The entries are to be returned exactly, with images left out.

━━━ WORKING DATA

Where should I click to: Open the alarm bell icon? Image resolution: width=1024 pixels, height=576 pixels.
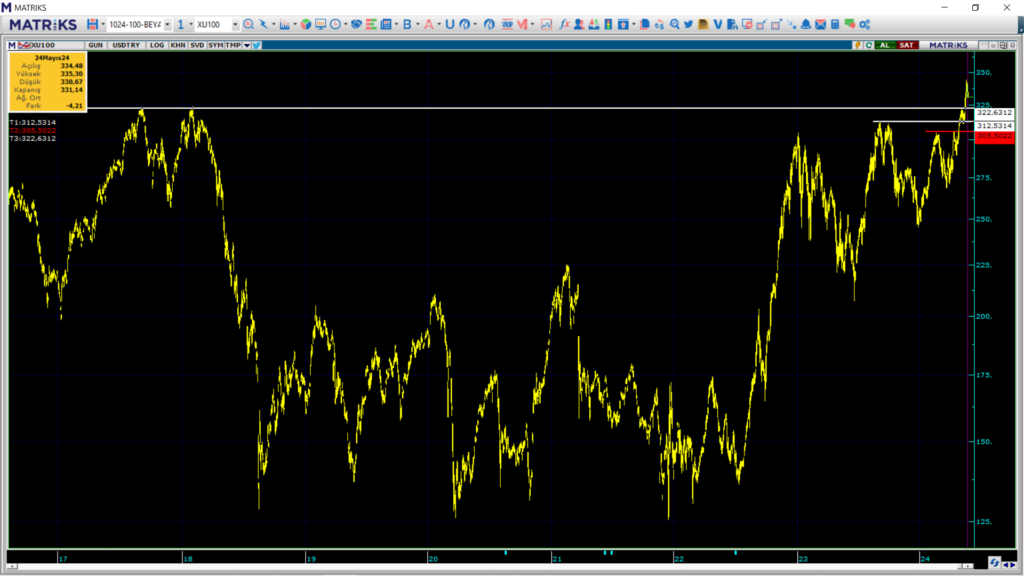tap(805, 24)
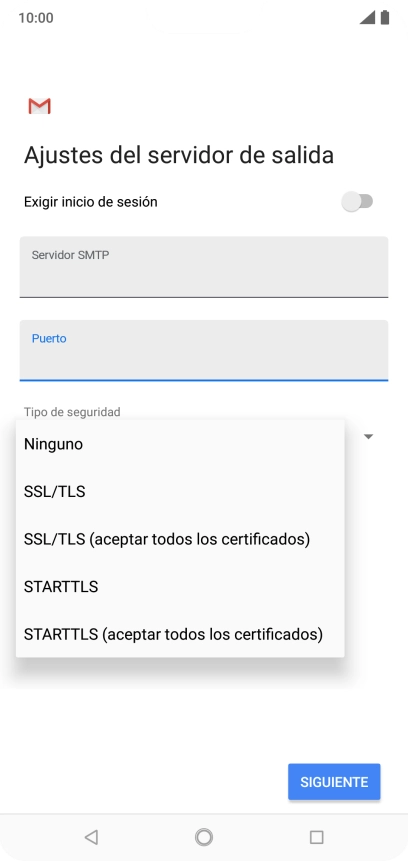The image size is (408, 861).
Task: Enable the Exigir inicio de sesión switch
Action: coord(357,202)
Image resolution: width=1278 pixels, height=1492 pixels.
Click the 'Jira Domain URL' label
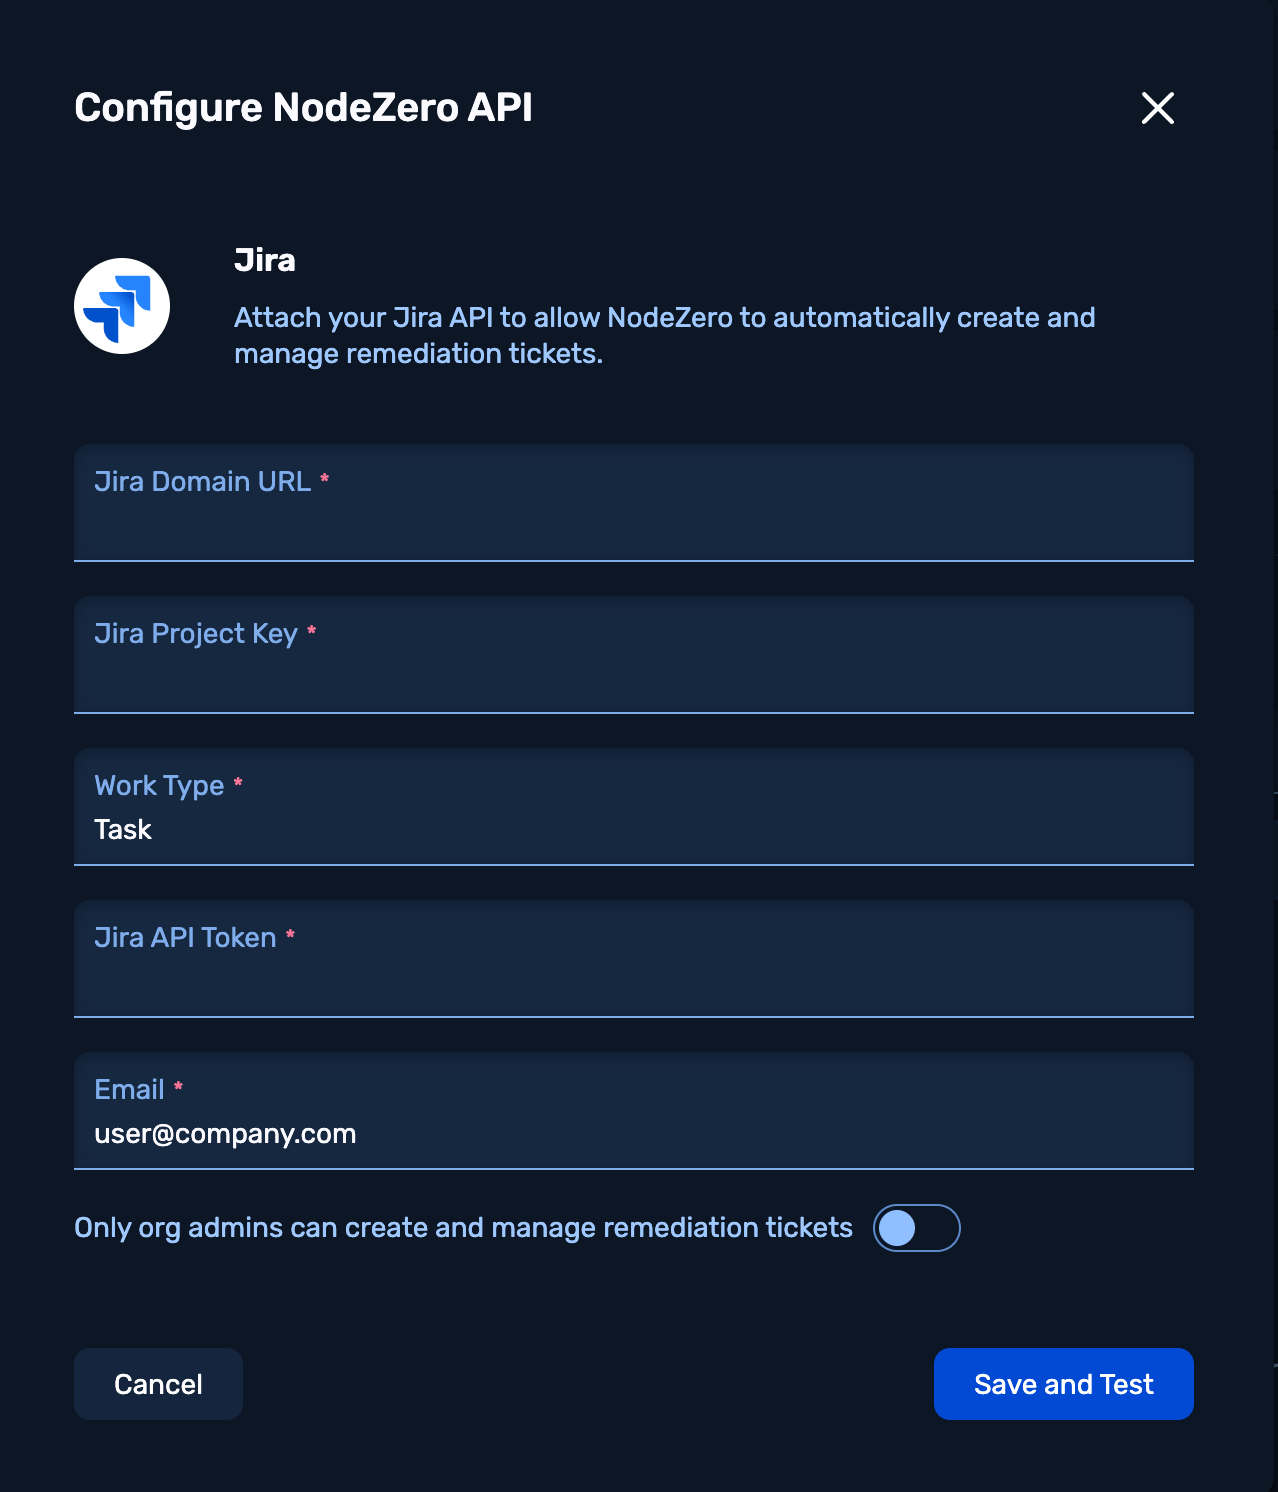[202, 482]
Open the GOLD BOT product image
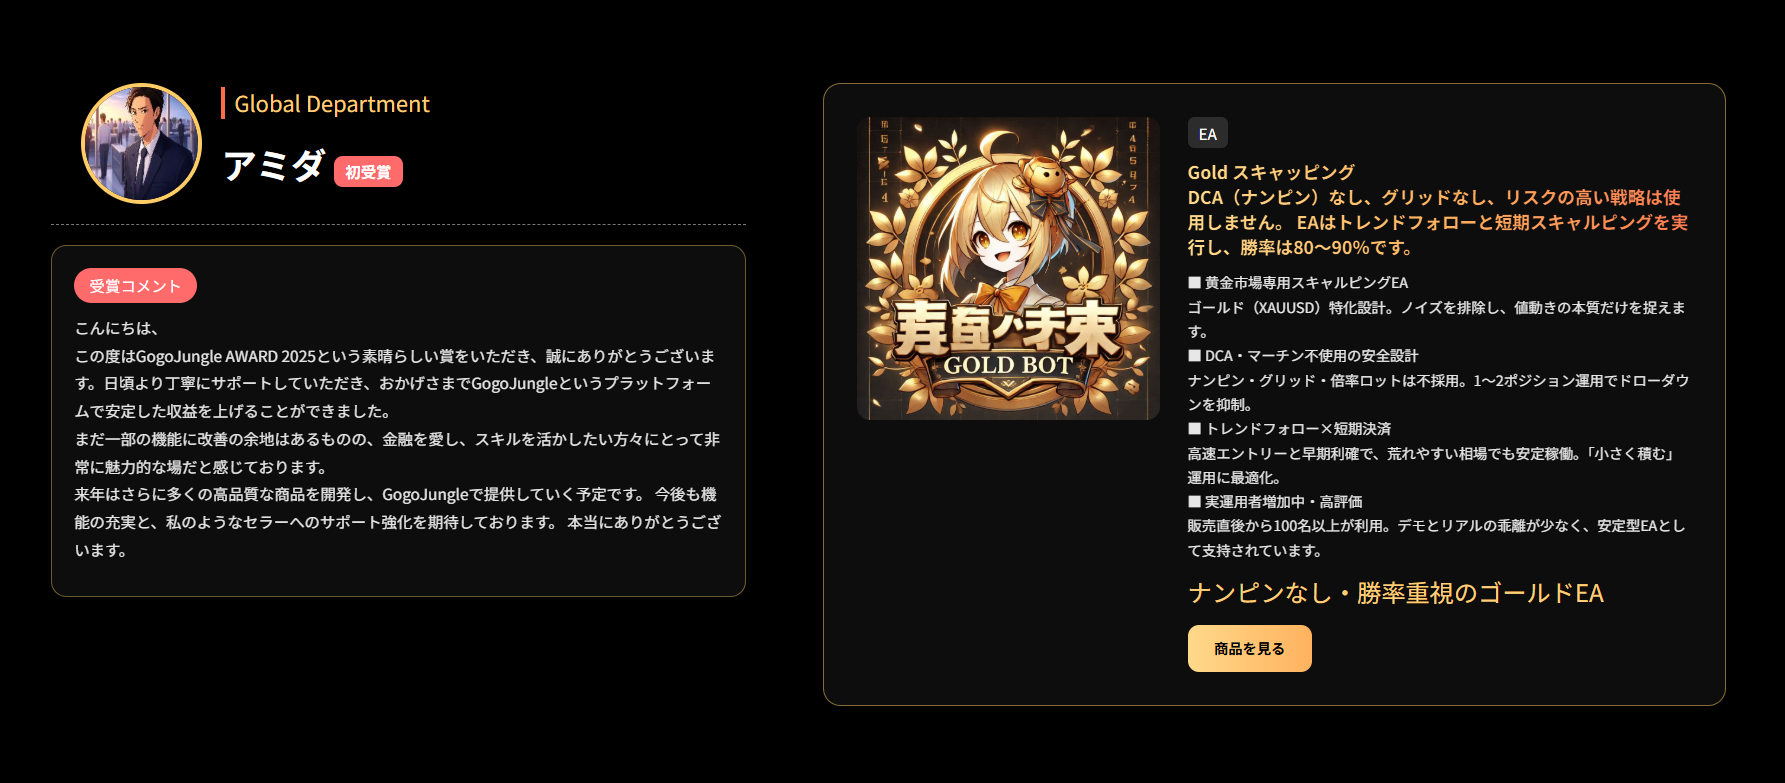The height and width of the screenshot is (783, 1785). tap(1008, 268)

━━━━━━

OUTPUT FOR THIS TASK
Where should I click to: Open the alarm bell icon? Image resolution: width=1024 pixels, height=576 pixels.
tap(805, 24)
The image size is (408, 861).
Task: Enable the Exigir inicio de sesión switch
Action: coord(357,202)
Image resolution: width=1278 pixels, height=1492 pixels.
Click the 'Jira Domain URL' label
[202, 482]
Open the GOLD BOT product image
The height and width of the screenshot is (783, 1785). tap(1008, 268)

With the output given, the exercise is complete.